***** RECORDS FOR THIS EXERCISE
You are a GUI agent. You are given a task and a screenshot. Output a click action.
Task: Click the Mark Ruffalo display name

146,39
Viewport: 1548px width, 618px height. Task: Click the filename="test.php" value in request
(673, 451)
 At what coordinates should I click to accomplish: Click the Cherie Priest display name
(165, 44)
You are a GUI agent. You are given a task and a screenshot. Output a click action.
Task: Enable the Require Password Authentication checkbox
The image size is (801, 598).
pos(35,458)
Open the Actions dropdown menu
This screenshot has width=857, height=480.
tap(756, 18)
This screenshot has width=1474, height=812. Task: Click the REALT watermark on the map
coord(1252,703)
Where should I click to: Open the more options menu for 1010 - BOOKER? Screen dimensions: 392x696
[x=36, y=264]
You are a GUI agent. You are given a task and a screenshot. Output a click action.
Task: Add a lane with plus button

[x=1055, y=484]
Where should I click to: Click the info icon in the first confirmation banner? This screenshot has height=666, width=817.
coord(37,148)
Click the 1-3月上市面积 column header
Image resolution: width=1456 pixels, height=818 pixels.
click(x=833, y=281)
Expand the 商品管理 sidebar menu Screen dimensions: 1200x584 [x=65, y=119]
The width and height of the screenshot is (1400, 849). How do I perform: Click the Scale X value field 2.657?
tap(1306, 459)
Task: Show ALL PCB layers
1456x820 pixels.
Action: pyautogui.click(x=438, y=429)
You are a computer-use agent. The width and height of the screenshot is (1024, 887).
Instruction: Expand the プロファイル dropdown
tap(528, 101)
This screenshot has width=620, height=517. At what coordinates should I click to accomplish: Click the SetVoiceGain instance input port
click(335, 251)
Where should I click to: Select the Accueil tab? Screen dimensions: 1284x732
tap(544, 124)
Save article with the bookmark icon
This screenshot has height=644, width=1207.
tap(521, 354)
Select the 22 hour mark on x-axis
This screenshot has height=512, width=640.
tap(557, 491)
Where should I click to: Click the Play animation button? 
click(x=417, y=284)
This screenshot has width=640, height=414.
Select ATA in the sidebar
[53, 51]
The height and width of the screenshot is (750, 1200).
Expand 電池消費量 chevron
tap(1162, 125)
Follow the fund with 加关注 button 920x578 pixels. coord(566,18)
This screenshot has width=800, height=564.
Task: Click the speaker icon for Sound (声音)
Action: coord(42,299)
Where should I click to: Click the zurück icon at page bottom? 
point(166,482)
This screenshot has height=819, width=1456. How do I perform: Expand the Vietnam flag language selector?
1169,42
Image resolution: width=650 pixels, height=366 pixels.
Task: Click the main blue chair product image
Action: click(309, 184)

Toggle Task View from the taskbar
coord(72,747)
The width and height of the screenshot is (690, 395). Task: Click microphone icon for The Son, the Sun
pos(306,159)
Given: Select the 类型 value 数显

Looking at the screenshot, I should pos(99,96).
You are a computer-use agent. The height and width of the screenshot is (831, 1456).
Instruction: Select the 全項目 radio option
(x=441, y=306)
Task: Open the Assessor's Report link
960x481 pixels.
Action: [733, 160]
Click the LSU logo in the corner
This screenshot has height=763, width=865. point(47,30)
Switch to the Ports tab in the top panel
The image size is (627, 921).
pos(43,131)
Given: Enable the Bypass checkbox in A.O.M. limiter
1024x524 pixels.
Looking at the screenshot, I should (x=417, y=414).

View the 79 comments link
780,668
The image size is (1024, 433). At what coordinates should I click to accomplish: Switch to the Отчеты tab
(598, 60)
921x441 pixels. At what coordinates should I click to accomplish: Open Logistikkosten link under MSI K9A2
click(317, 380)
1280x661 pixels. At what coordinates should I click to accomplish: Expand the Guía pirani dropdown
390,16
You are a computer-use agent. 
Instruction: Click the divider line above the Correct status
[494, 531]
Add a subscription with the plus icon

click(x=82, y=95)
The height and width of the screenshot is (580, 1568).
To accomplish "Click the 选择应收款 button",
**********
• **WHAT THIS TASK INVOLVES**:
From the records above, please extract every line and repeat it exactly.

• **RESPONSE**:
You are a GUI agent. You are given a task and a screenshot. Output a click action.
Task: Click the Mark Ruffalo display name

146,39
Viewport: 1548px width, 618px height. Task: Click the filename="test.php" value in request
(673, 451)
 At what coordinates should I click to accomplish: Click the Cherie Priest display name
(165, 44)
You are a GUI agent. You are given a task and a screenshot. Output a click action.
Task: Enable the Require Password Authentication checkbox
The image size is (801, 598).
pos(35,458)
Open the Actions dropdown menu
This screenshot has width=857, height=480.
tap(756, 18)
This screenshot has width=1474, height=812. Task: Click the REALT watermark on the map
coord(1252,703)
Where should I click to: Open the more options menu for 1010 - BOOKER? Screen dimensions: 392x696
[x=36, y=264]
You are a GUI agent. You are given a task and a screenshot. Output a click action.
Task: Add a lane with plus button

[x=1055, y=484]
Where should I click to: Click the info icon in the first confirmation banner? This screenshot has height=666, width=817.
coord(37,148)
Click the 1-3月上市面积 column header
Image resolution: width=1456 pixels, height=818 pixels.
click(x=833, y=281)
Expand the 商品管理 sidebar menu Screen dimensions: 1200x584 [x=65, y=119]
The width and height of the screenshot is (1400, 849). How do I perform: Click the Scale X value field 2.657?
tap(1306, 459)
Task: Show ALL PCB layers
1456x820 pixels.
Action: pyautogui.click(x=438, y=429)
You are a computer-use agent. The width and height of the screenshot is (1024, 887).
Instruction: Expand the プロファイル dropdown
tap(528, 101)
This screenshot has width=620, height=517. At what coordinates should I click to accomplish: Click the SetVoiceGain instance input port
click(335, 251)
Where should I click to: Select the Accueil tab? Screen dimensions: 1284x732
tap(544, 124)
Save article with the bookmark icon
This screenshot has height=644, width=1207.
tap(521, 354)
Select the 22 hour mark on x-axis
This screenshot has height=512, width=640.
tap(557, 491)
Where should I click to: Click the Play animation button? 
click(x=417, y=284)
This screenshot has width=640, height=414.
Select ATA in the sidebar
[53, 51]
The height and width of the screenshot is (750, 1200).
Expand 電池消費量 chevron
tap(1162, 125)
Follow the fund with 加关注 button 920x578 pixels. coord(566,18)
This screenshot has width=800, height=564.
Task: Click the speaker icon for Sound (声音)
Action: coord(42,299)
Where should I click to: Click the zurück icon at page bottom? 
point(166,482)
This screenshot has height=819, width=1456. How do I perform: Expand the Vietnam flag language selector?
1169,42
Image resolution: width=650 pixels, height=366 pixels.
Task: Click the main blue chair product image
Action: click(309, 184)

Toggle Task View from the taskbar
coord(72,747)
The width and height of the screenshot is (690, 395). Task: Click microphone icon for The Son, the Sun
pos(306,159)
Given: Select the 类型 value 数显

Looking at the screenshot, I should pos(99,96).
You are a computer-use agent. The height and width of the screenshot is (831, 1456).
Instruction: Select the 全項目 radio option
(x=441, y=306)
Task: Open the Assessor's Report link
960x481 pixels.
Action: [733, 160]
Click the LSU logo in the corner
This screenshot has height=763, width=865. point(47,30)
Switch to the Ports tab in the top panel
The image size is (627, 921).
pos(43,131)
Given: Enable the Bypass checkbox in A.O.M. limiter
1024x524 pixels.
Looking at the screenshot, I should (x=417, y=414).

View the 79 comments link
780,668
The image size is (1024, 433). At what coordinates should I click to accomplish: Switch to the Отчеты tab
(598, 60)
921x441 pixels. At what coordinates should I click to accomplish: Open Logistikkosten link under MSI K9A2
click(317, 380)
1280x661 pixels. At what coordinates should I click to accomplish: Expand the Guía pirani dropdown
390,16
You are a computer-use agent. 
Instruction: Click the divider line above the Correct status
[494, 531]
Add a subscription with the plus icon

click(x=82, y=95)
The height and width of the screenshot is (580, 1568).
To accomplish "Click the 选择应收款 button",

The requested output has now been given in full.